## INSTRUCTION
Update the passage of the patch email below, starting at "From: Wu Hao" and ending at "directly in host.", so that "virtual machine" becomes "guest".

## PAGE EXTRACT
▬▬▬

From: Wu Hao @ 2019-08-04 10:20 UTC (permalink / raw)
  To: gregkh, mdf, linux-fpga
  Cc: linux-kernel, linux-api, linux-doc, atull, Wu Hao, Zhang Yi Z,
	Xu Yilun
In-Reply-To: <1564914022-3710-1-git-send-email-hao.wu@intel.com>

This patch enables the standard sriov support. It allows user to
enable SRIOV (and VFs), then user could pass through accelerators
(VFs) into virtual machine or use VFs directly in host.

Signed-off-by: Zhang Yi Z <yi.z.zhang@intel.com>
Signed-off-by: Xu Yilun <yilun.xu@intel.com>
Signed-off-by: Wu Hao <hao.wu@intel.com>
Acked-by: Alan Tull <atull@kernel.org>
Acked-by: Moritz Fischer <mdf@kernel.org>
Signed-off-by: Moritz Fischer <mdf@kernel.org>
---
v2: remove DRV/MODULE_VERSION modifications.
v4: split __dfl_fpga_cdev_config_port_vf into 2 functions with
    locking added.
---
 drivers/fpga/dfl-pci.c | 36 ++++++++++++++++++++++
 drivers/fpga/dfl.c     | 82 ++++++++++++++++++++++++++++++++++++++++++++++++++
 drivers/fpga/dfl.h     |  3 +-
 3 files changed, 120 insertions(+), 1 deletion(-)

diff --git a/drivers/fpga/dfl-pci.c b/drivers/fpga/dfl-pci.c
index 66b5720..89ca292 100644
--- a/drivers/fpga/dfl-pci.c
+++ b/drivers/fpga/dfl-pci.c
@@ -223,8 +223,43 @@ int cci_pci_probe(struct pci_dev *pcidev, const struct pci_device_id *pcidevid)
 	return ret;
 }
 
+static int cci_pci_sriov_configure(struct pci_dev *pcidev, int num_vfs)
+{
+	struct cci_drvdata *drvdata = pci_get_drvdata(pcidev);
+	struct dfl_fpga_cdev *cdev = drvdata->cdev;
+	int ret = 0;
+
+	if (!num_vfs) {
+		/*
+		 * disable SRIOV and then put released ports back to default
+		 * PF access mode.
+		 */
+		pci_disable_sriov(pcidev);
+
+		dfl_fpga_cdev_config_ports_pf(cdev);
+
+	} else {
+		/*
+		 * before enable SRIOV, put released ports into VF access mode
+		 * first of all.
+		 */
+		ret = dfl_fpga_cdev_config_ports_vf(cdev, num_vfs);
+		if (ret)

▬▬▬

## DATASET ROWS

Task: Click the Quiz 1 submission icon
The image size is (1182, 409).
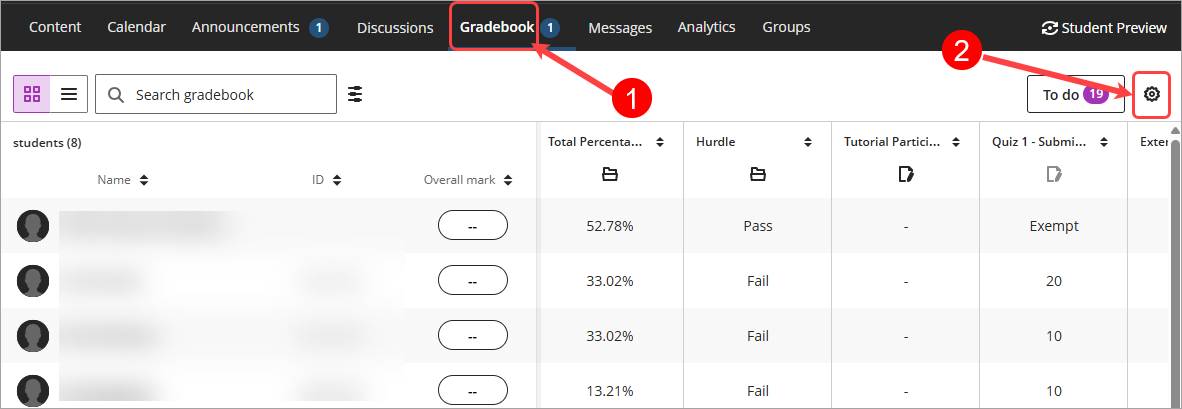Action: (x=1054, y=175)
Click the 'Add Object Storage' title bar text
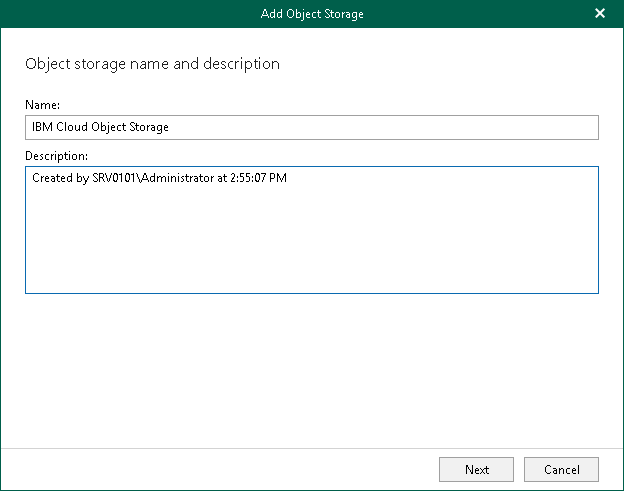The height and width of the screenshot is (491, 624). point(311,13)
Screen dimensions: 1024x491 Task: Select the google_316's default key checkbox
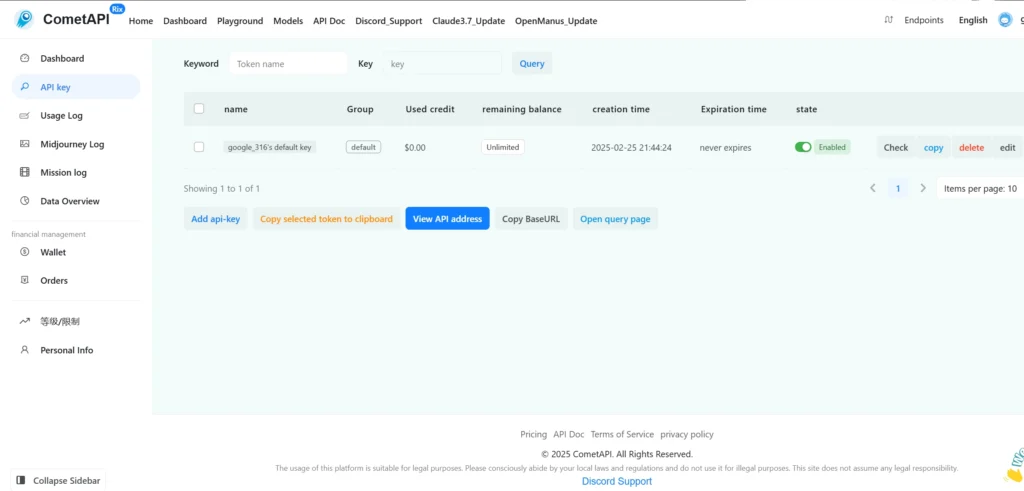(x=199, y=147)
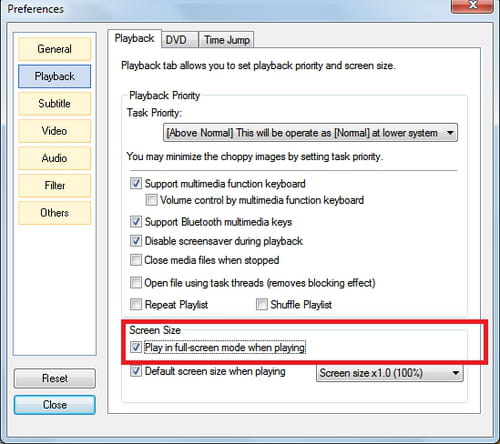Uncheck Play in full-screen mode when playing

136,347
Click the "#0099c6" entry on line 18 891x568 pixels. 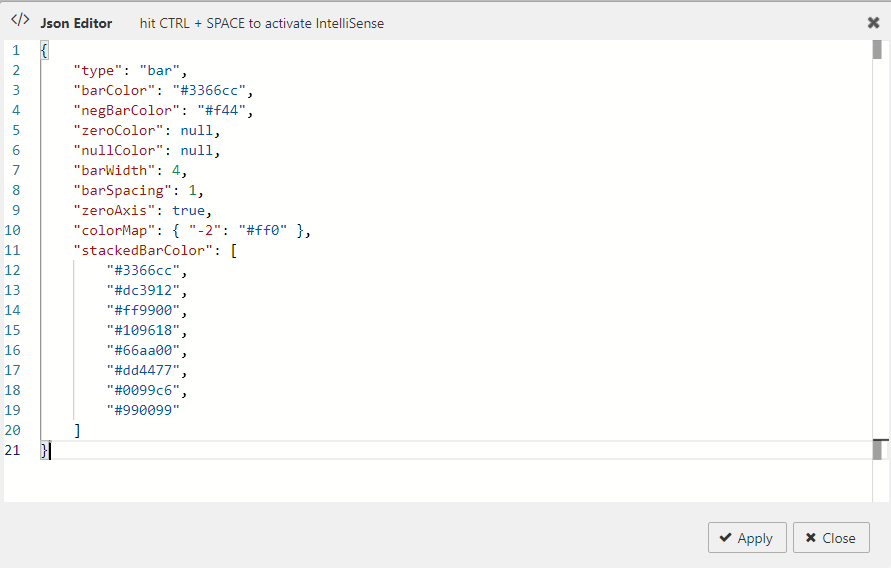(146, 390)
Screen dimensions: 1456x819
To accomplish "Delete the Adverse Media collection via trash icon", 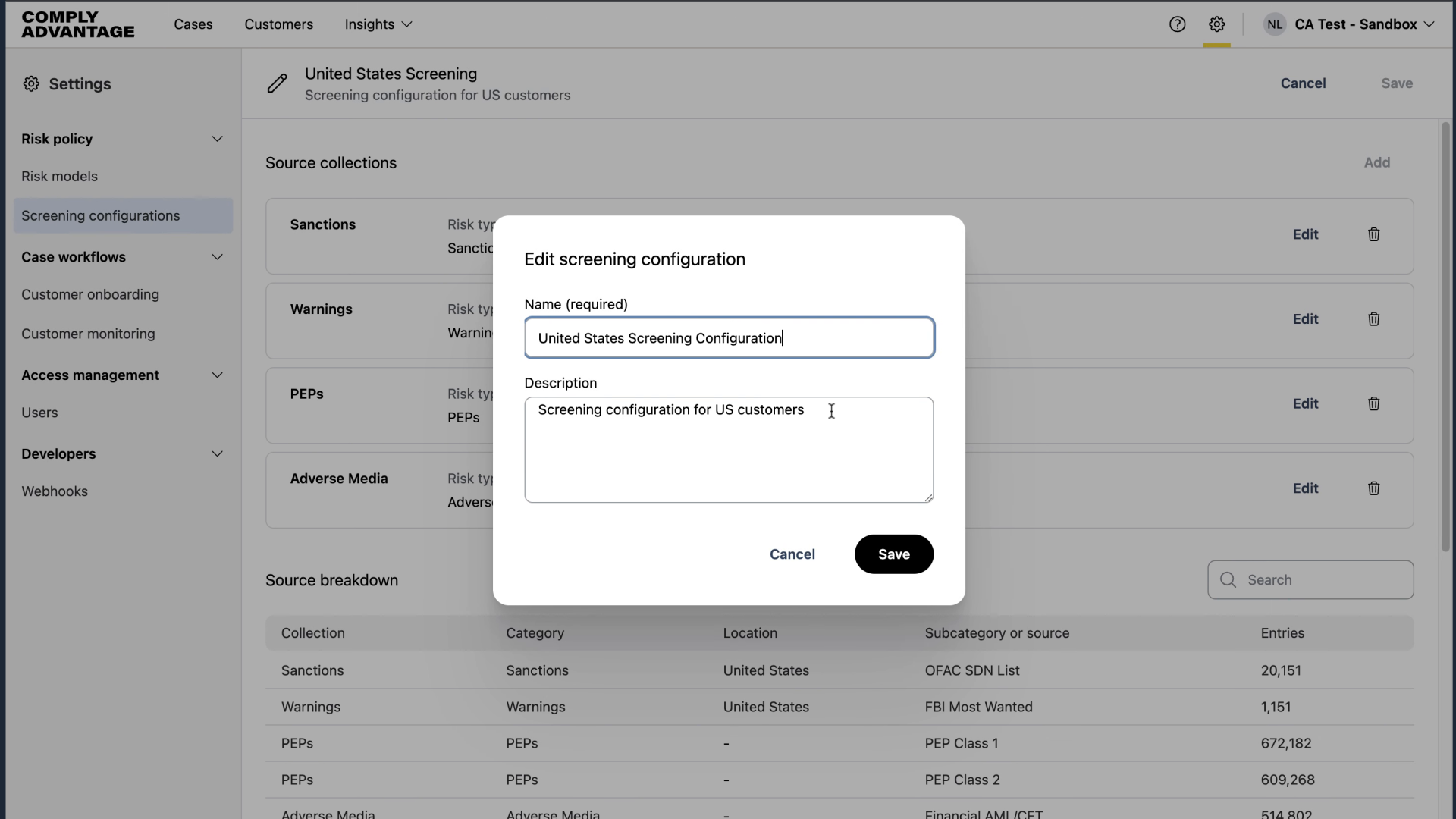I will click(x=1374, y=488).
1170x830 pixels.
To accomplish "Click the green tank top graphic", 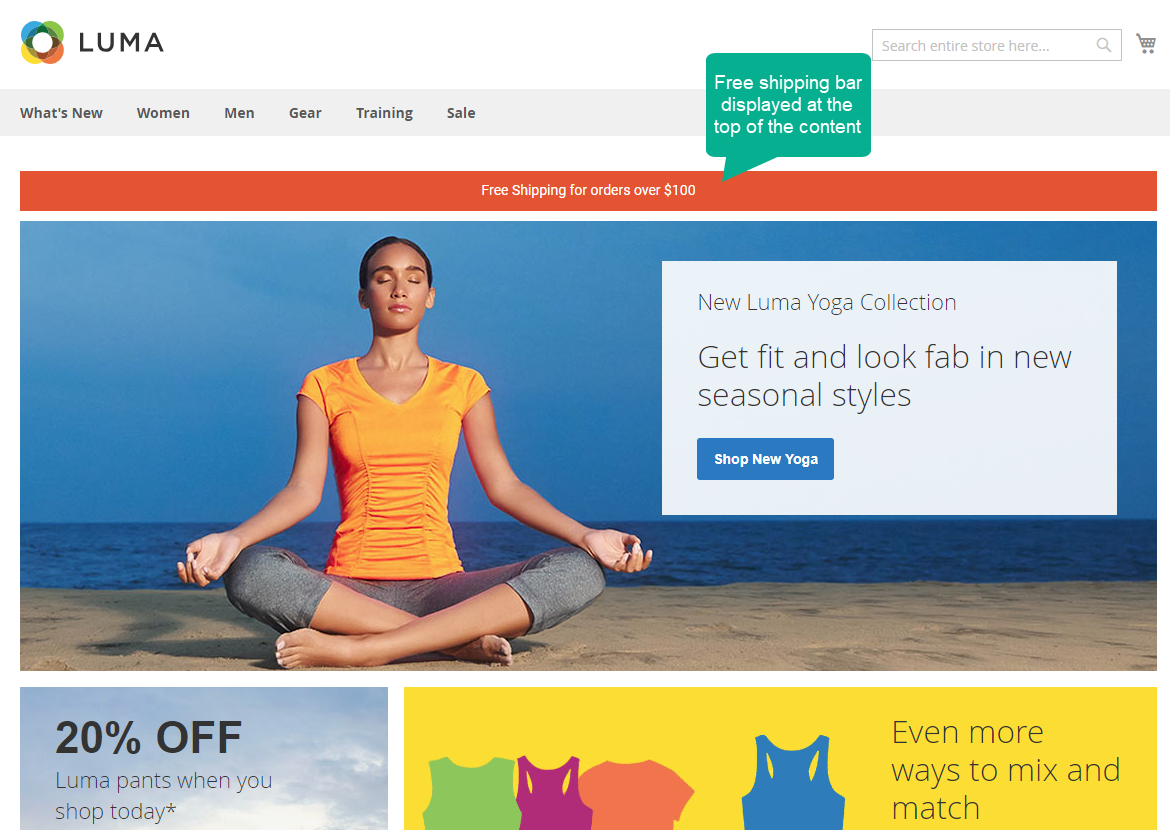I will tap(470, 793).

▬▬▬

## CORRECT OUTPUT
From: Wu Hao @ 2019-08-04 10:20 UTC (permalink / raw)
  To: gregkh, mdf, linux-fpga
  Cc: linux-kernel, linux-api, linux-doc, atull, Wu Hao, Zhang Yi Z,
	Xu Yilun
In-Reply-To: <1564914022-3710-1-git-send-email-hao.wu@intel.com>

This patch enables the standard sriov support. It allows user to
enable SRIOV (and VFs), then user could pass through accelerators
(VFs) into guest or use VFs directly in host.